[Stored data entries]

Start of Block

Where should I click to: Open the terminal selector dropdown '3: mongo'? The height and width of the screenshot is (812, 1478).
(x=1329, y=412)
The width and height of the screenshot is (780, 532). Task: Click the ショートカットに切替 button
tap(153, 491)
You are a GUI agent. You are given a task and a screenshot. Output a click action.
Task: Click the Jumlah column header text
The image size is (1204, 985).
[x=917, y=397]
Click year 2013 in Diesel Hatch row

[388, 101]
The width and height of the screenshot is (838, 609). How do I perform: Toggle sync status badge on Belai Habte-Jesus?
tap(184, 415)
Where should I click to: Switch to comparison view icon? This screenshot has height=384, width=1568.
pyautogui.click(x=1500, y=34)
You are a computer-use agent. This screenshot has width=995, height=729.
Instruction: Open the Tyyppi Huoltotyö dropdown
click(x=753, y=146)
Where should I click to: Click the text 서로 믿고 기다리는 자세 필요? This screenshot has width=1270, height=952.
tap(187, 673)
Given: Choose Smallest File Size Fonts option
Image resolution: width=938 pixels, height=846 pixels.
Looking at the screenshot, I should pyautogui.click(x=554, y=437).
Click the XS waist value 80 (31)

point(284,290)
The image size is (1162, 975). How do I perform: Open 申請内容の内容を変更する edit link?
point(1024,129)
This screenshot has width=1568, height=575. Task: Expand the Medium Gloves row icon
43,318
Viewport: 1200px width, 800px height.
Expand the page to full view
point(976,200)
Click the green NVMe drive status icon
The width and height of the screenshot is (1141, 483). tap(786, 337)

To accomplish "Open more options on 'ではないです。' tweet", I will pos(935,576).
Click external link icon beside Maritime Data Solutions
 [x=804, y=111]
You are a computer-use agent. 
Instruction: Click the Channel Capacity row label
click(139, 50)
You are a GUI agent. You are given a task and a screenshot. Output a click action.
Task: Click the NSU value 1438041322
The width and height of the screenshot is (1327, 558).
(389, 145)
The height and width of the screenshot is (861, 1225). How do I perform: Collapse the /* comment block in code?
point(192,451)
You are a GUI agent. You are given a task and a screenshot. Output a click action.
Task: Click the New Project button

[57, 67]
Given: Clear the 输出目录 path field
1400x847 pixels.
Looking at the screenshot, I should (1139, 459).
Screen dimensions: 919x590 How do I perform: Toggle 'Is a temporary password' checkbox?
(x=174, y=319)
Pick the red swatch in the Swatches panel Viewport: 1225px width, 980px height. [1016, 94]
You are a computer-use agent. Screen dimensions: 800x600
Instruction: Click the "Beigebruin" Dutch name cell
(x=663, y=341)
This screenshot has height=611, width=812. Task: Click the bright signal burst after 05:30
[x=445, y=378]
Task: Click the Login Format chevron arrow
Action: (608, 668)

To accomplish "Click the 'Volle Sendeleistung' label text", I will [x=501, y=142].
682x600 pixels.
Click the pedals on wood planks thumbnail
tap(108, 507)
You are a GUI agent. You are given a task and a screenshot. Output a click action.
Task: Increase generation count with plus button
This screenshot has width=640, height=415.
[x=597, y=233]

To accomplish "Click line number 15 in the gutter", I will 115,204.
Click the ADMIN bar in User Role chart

End of Block

Whenever a line in the entries above includes the word "computer", pull that line out.

Result of the task:
You are a computer-use agent. This screenshot has width=995, height=729.
You are a computer-use agent. 
You are a computer-use agent. Screen dimensions: 800x600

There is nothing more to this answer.